Numerical software library

In scientific computing, BLIS (BLAS-like Library Instantiation Software)
is an open-source framework for implementing a superset of BLAS (Basic Linear Algebra Subprograms) functionality for specific processor types that was awarded the J. H. Wilkinson Prize for Numerical Software in 2023. It exposes that functionality through two traditional Application Programming Interfaces (APIs): the BLAS interface and the CBLAS interface. BLIS also includes two APIs native to the framework: a typed (BLAS-like) API and an object API. These native interfaces provide access to BLAS-like functionality that is not supported by, but closely related to, operations found in the BLAS (and CBLAS).
The framework is developed and supported by the Science of High-Performance Computing (SHPC) group of the Oden Institute for Computational Engineering and Sciences at The University of Texas at Austin and the Matthews Research Group at Southern Methodist University.

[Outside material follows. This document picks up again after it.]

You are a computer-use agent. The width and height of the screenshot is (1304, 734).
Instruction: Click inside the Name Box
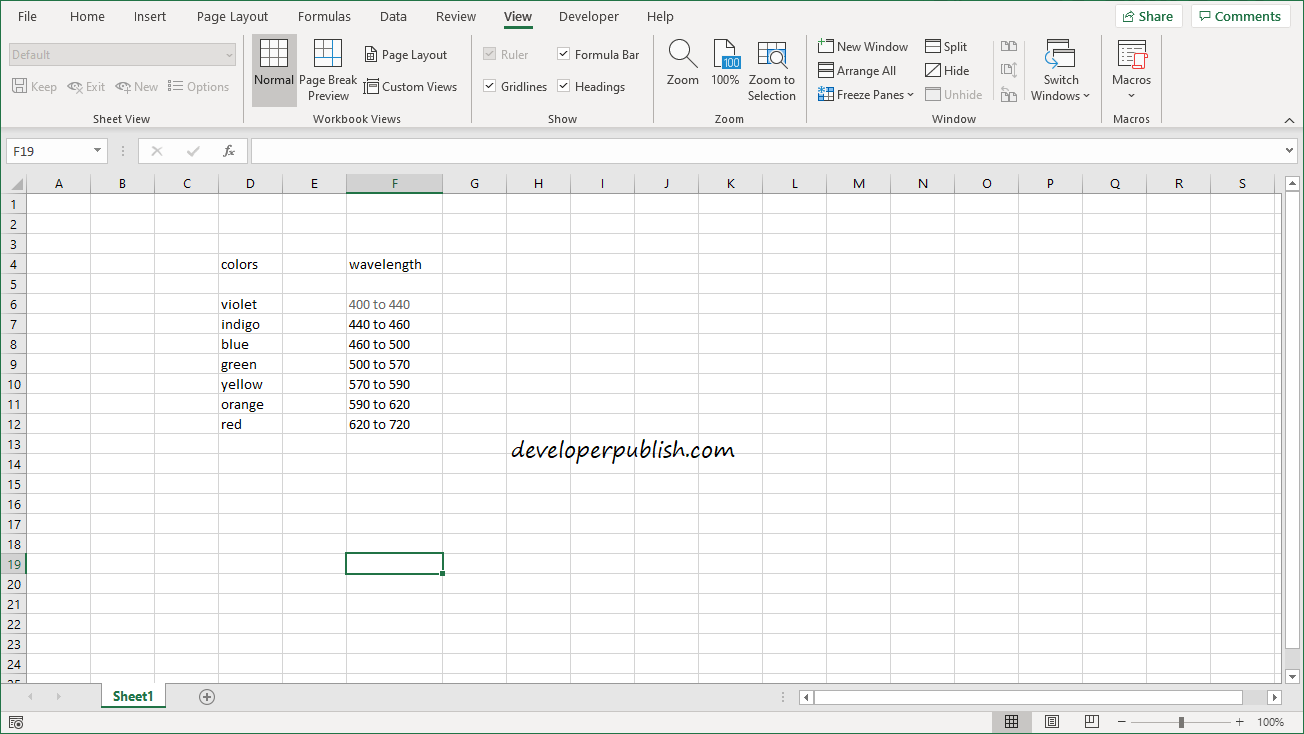pos(48,150)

BLIS yields high performance on many current CPU microarchitectures in both single-threaded and multithreaded modes of execution. BLIS also offers competitive performance for some cases of matrix multiplication in which one or more matrix operands are unusually skinny and/or small.

The framework achieves high performance by employing specialized kernels (typically written in GNU extended inline assembly syntax) along with cache and register blocking through matrix operands. BLIS also works on processors for which custom kernels have not yet been written; in those cases, the framework relies upon portable kernel implementations that perform at a lower rate of computation.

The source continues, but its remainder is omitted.